Construct regular expressions to match words that:

Answer #4a
Start and end with the same character.

#data to search for patterns
characterfinal<-data.frame('kedccdck', 'aaaa', 'abbb', 'ZuZ','abba',     
                           'pep','pepe','1212','church','eleven')

pattern6 <- "^k.+k$|^a.+a$|^b.+b$|^c.+c$|^d.+d$|^e.+e$|^f.+f$|^g.+g$|^h.+h$
|^i.+i$|^j.+j$|^k.+k$|^l.+l$|^m.+m$|^n.+n$|^o.+o$|^p.+p$|^q.+q$|^r.+r$|^s.+s$
|^t.+t$|^u.+u$|^v.+v$|^w.+w$|^x.+x$|^y.+y$|^z.+z$"

characterfinal %>% 
  str_subset(pattern6)

## [1] "kedccdck" "aaaa"     "abba"     "pep"

Answer #4b
Contain a repeated pair of letters (e.g. “church” contains “ch” repeated twice.)

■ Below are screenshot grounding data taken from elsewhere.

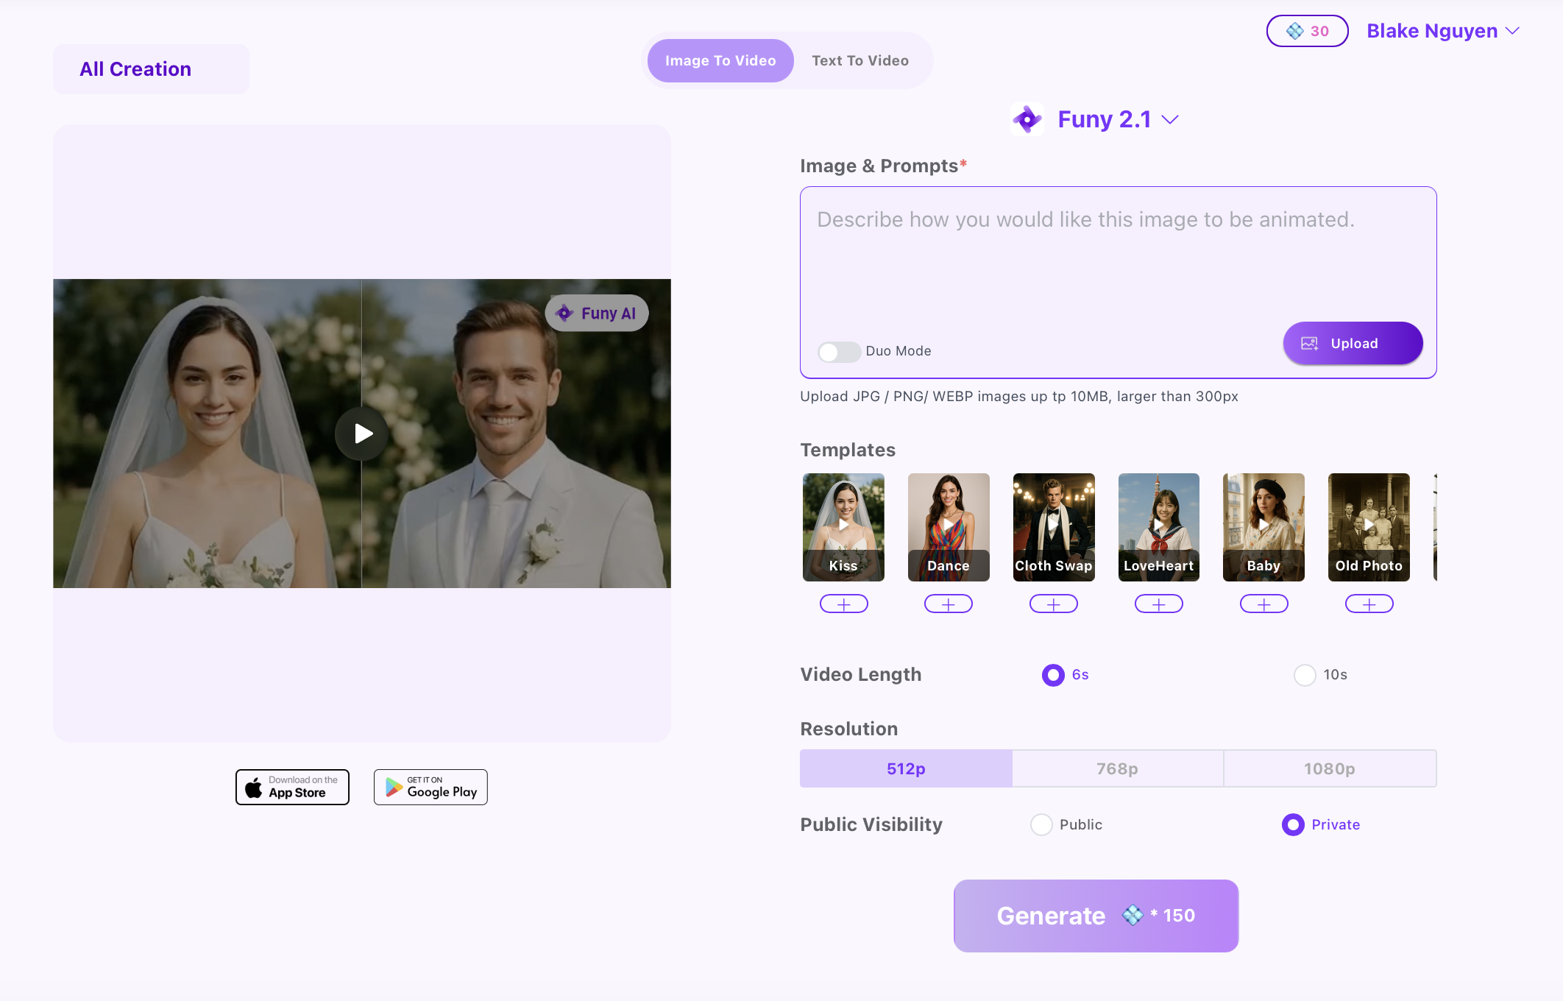Select 10s video length
The image size is (1563, 1001).
(1305, 675)
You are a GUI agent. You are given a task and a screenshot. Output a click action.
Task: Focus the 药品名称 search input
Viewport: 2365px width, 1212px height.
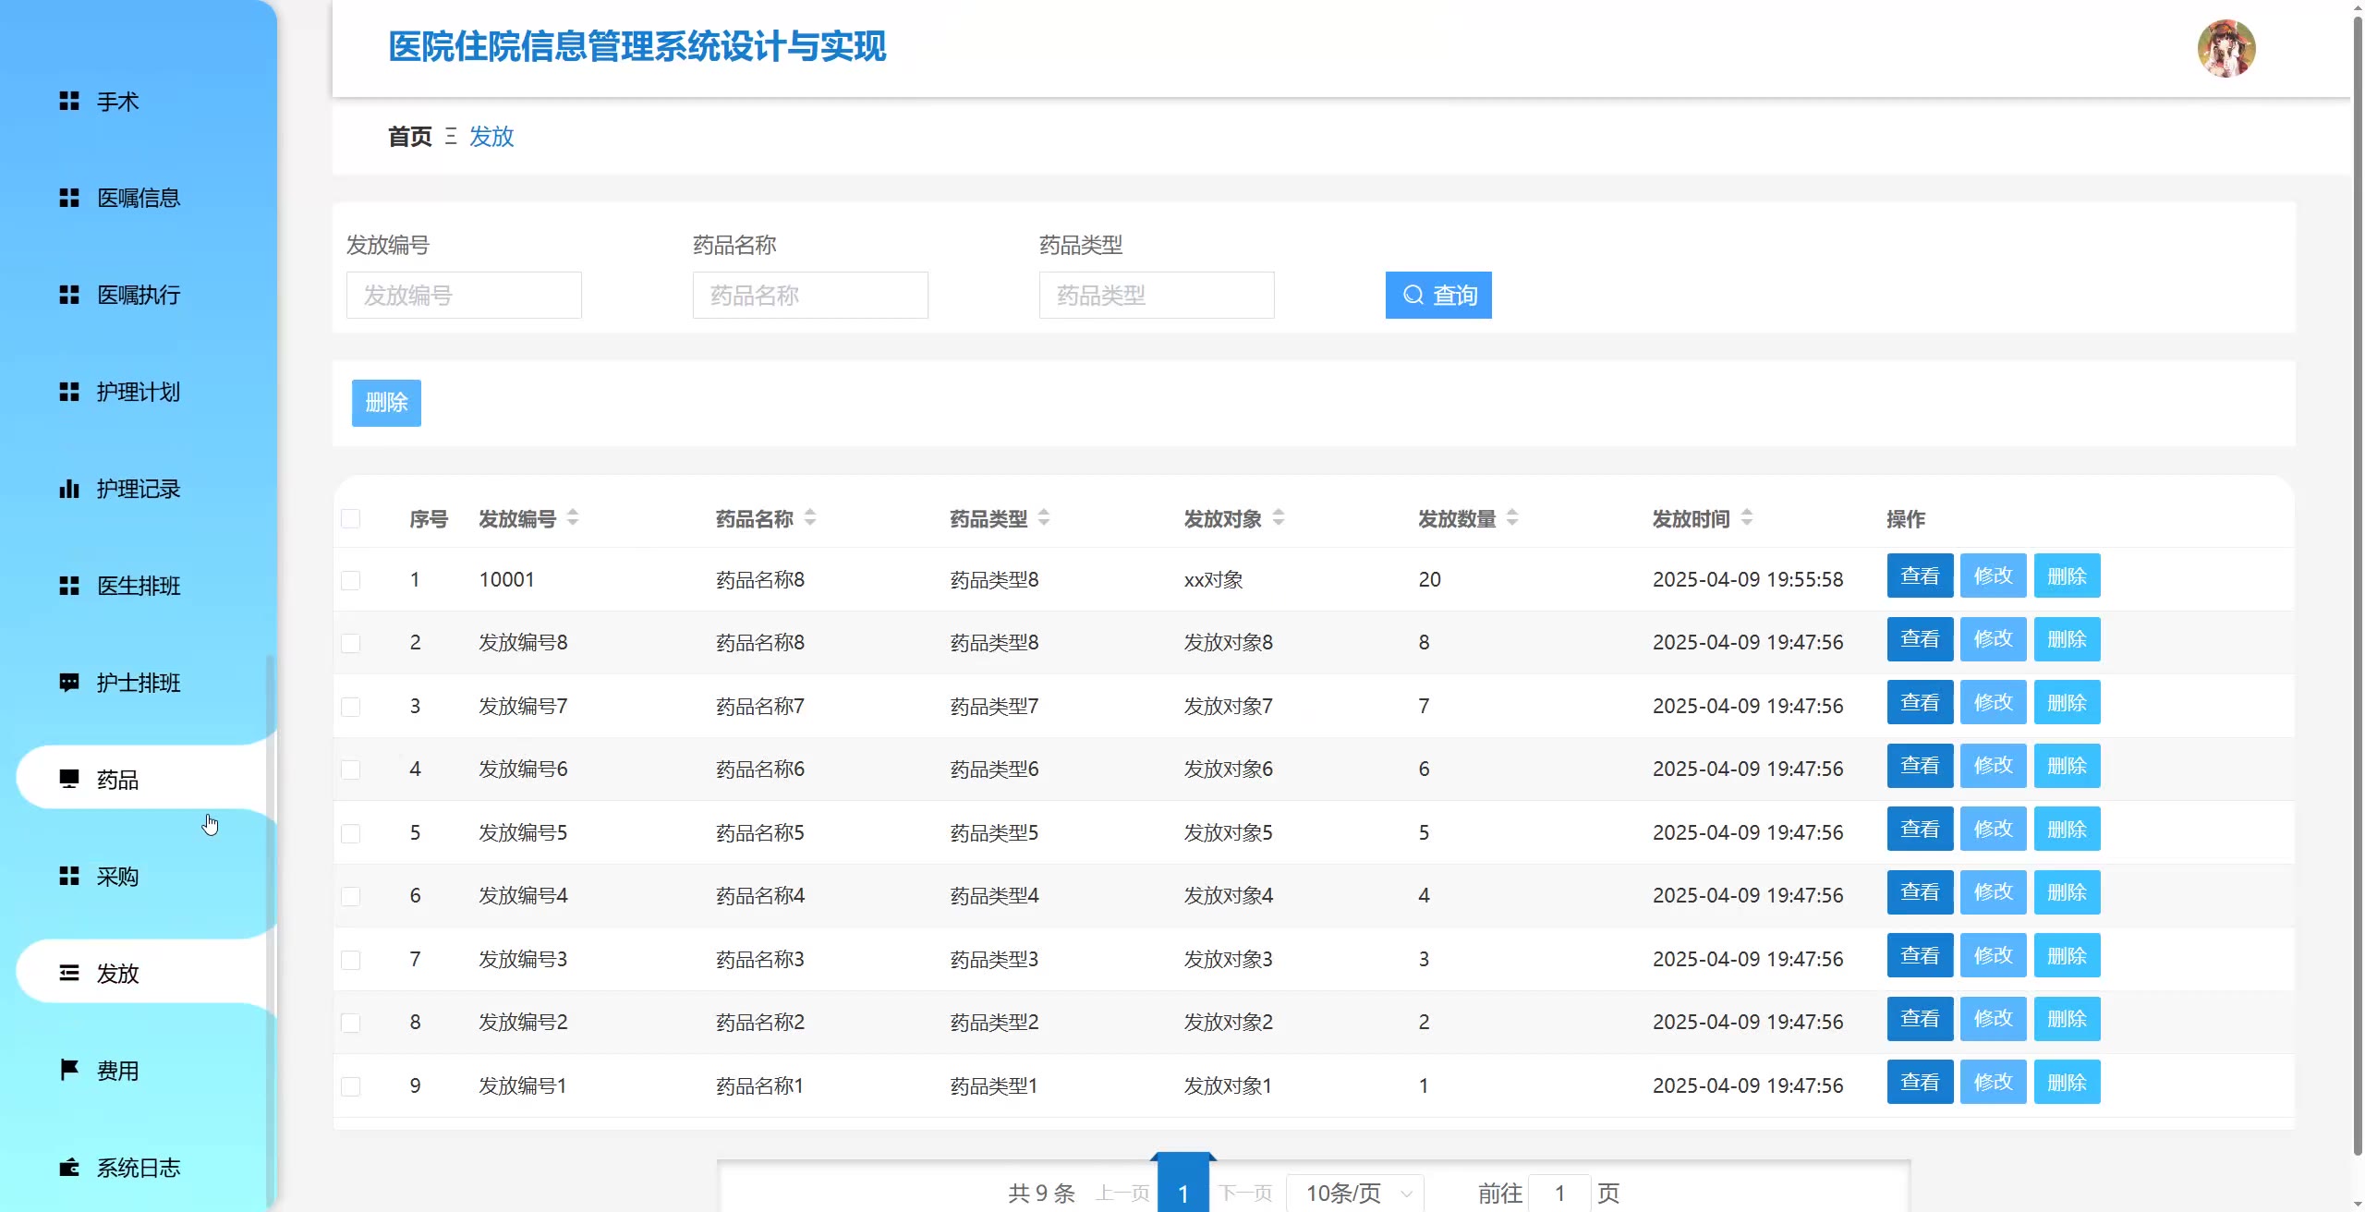(x=810, y=296)
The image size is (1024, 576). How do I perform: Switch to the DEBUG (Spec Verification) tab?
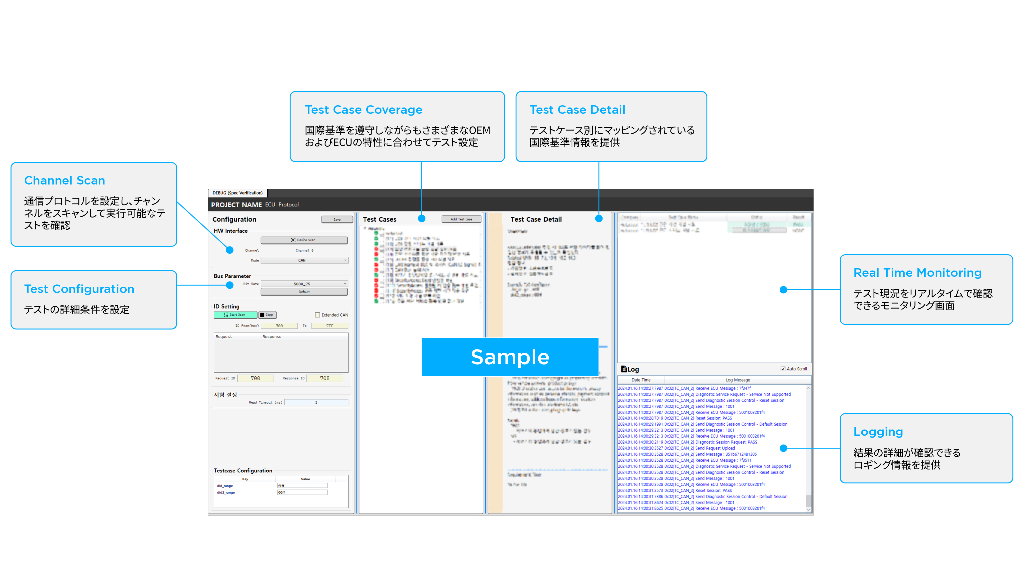tap(237, 193)
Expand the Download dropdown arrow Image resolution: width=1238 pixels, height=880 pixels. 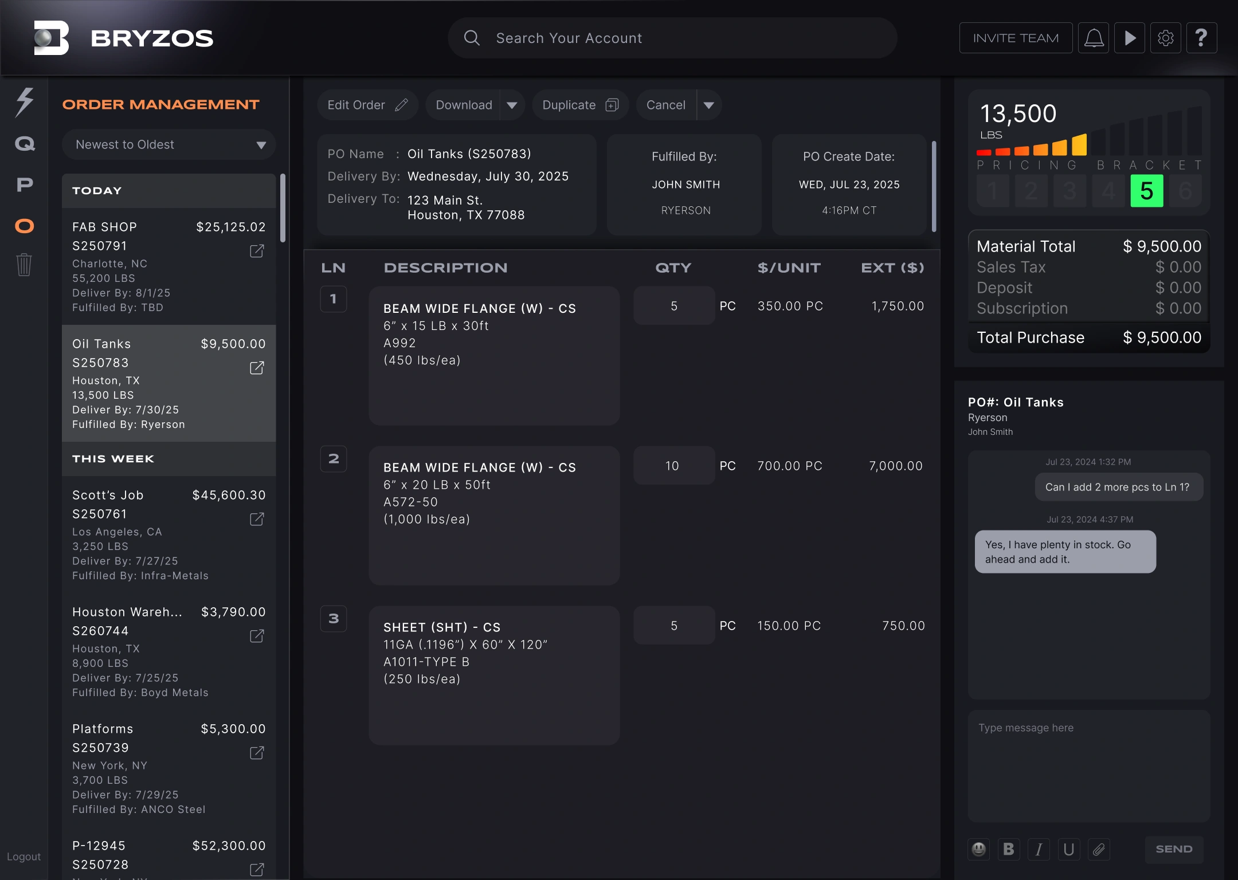pyautogui.click(x=512, y=105)
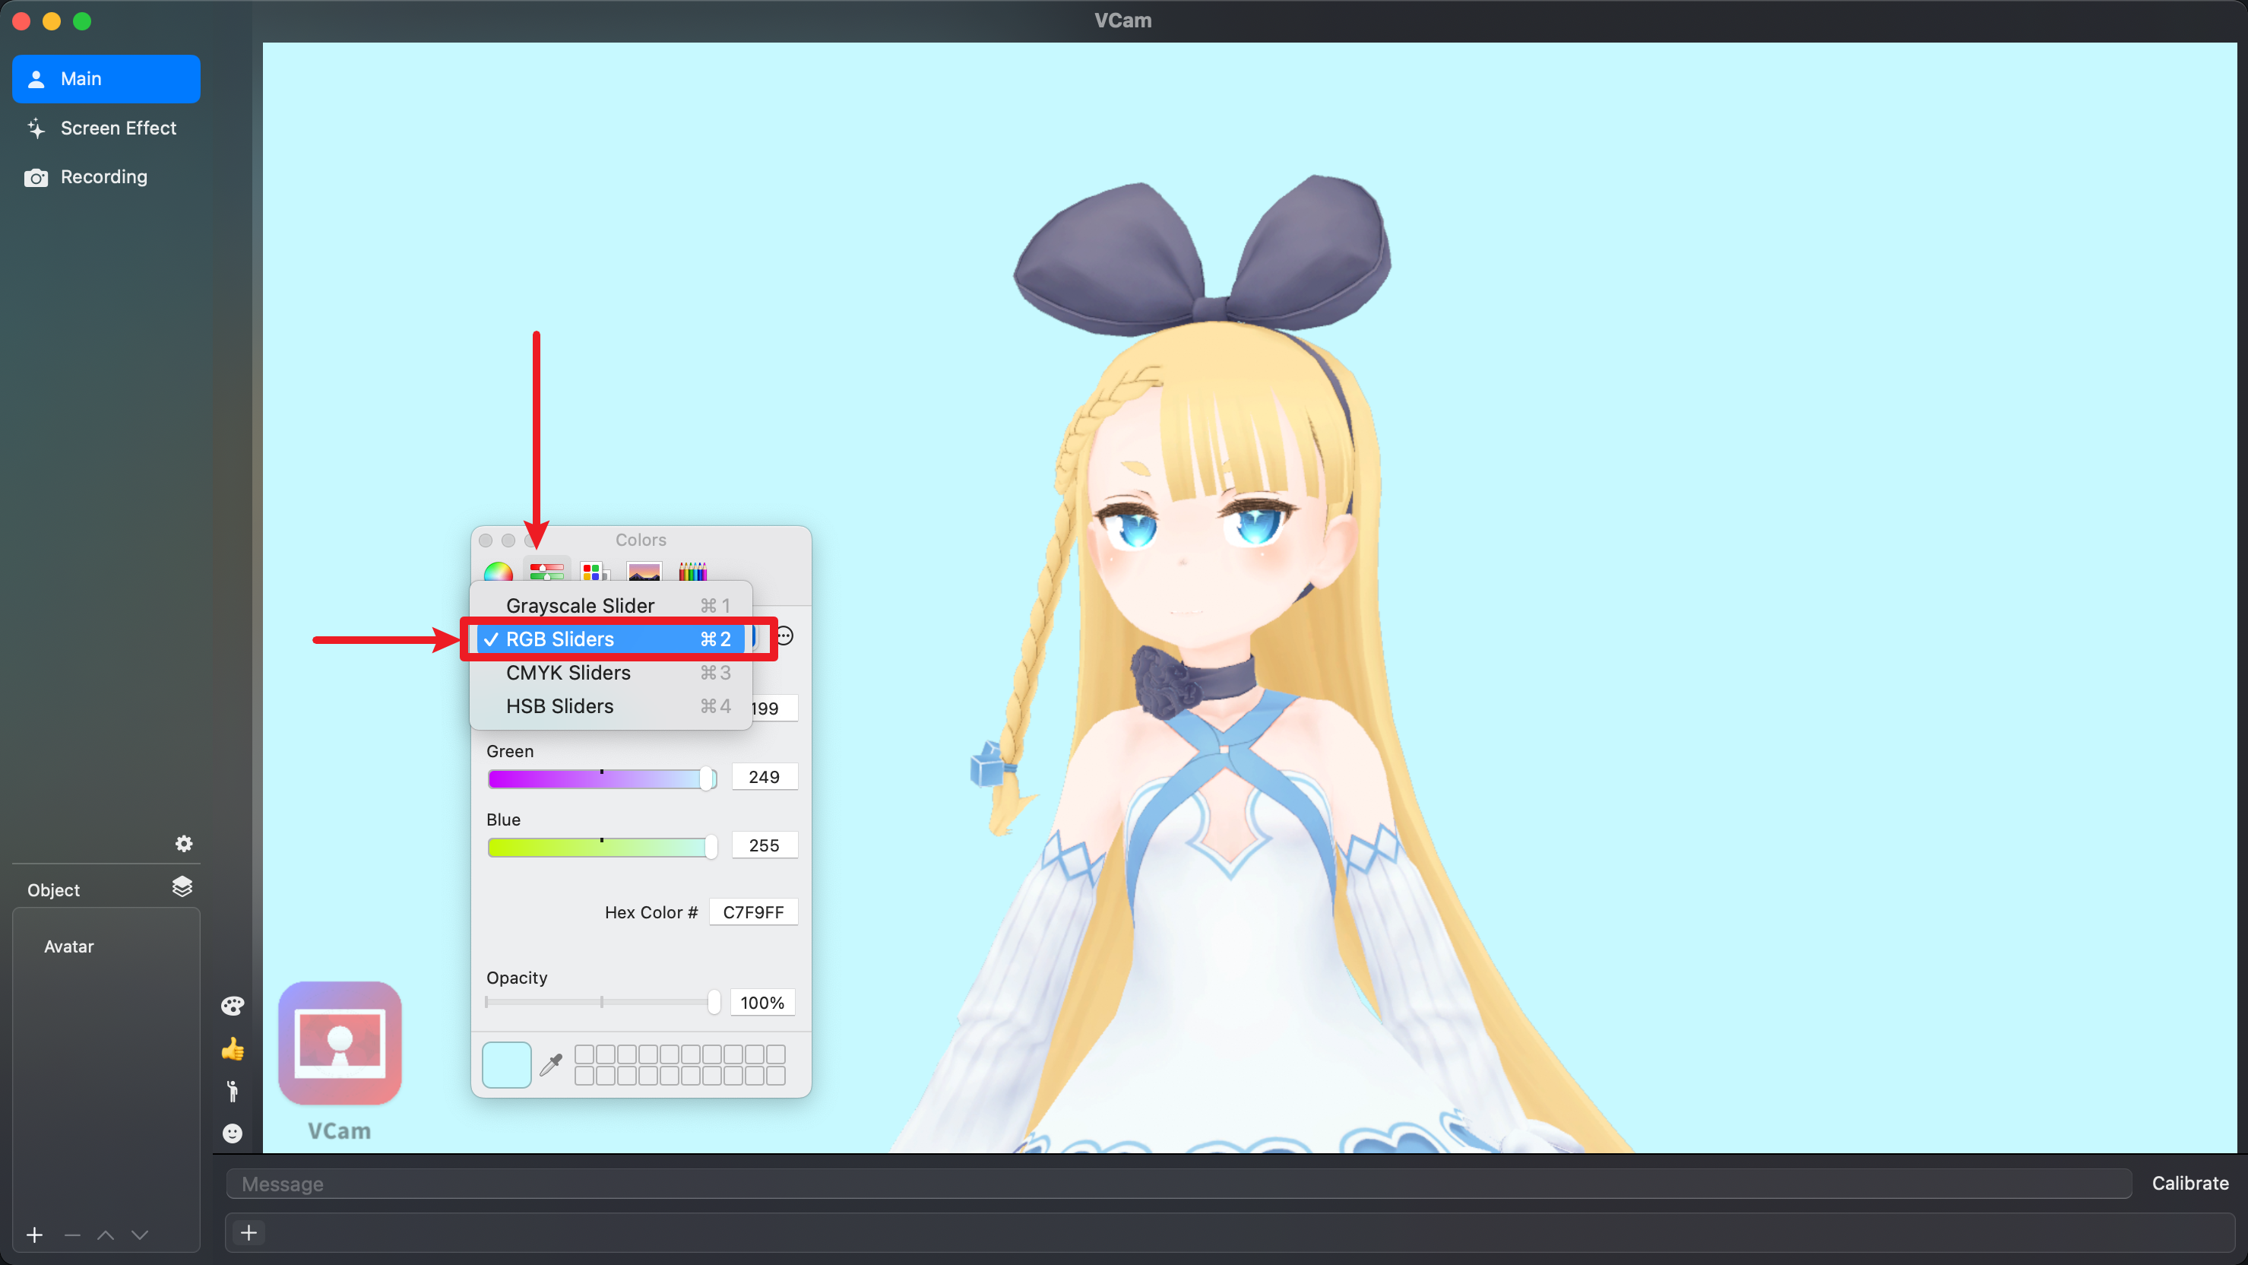The width and height of the screenshot is (2248, 1265).
Task: Click the layers stack icon beside Object
Action: 182,887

pattern7 <- "([A-Za-z][A-Za-z]).*\\1"

characterfinal %>% 
  str_subset(pattern7)

## [1] "kedccdck" "aaaa"     "pepe"     "church"

Answer #4c
Contain one letter repeated in at least three places (e.g. “eleven” contains three “e”s.)

pattern8 <- "([A-Za-z]).*\\1.*\\1"

characterfinal %>% 
  str_subset(pattern8)

## [1] "kedccdck" "aaaa"     "abbb"     "eleven"

Conclusion

String manipulation utilizing regular expression is a powerful tool.
When applied correctly, regular expressions can streamline code, be used in a
variety of different languages, ie r, python, and have a large number of use cases.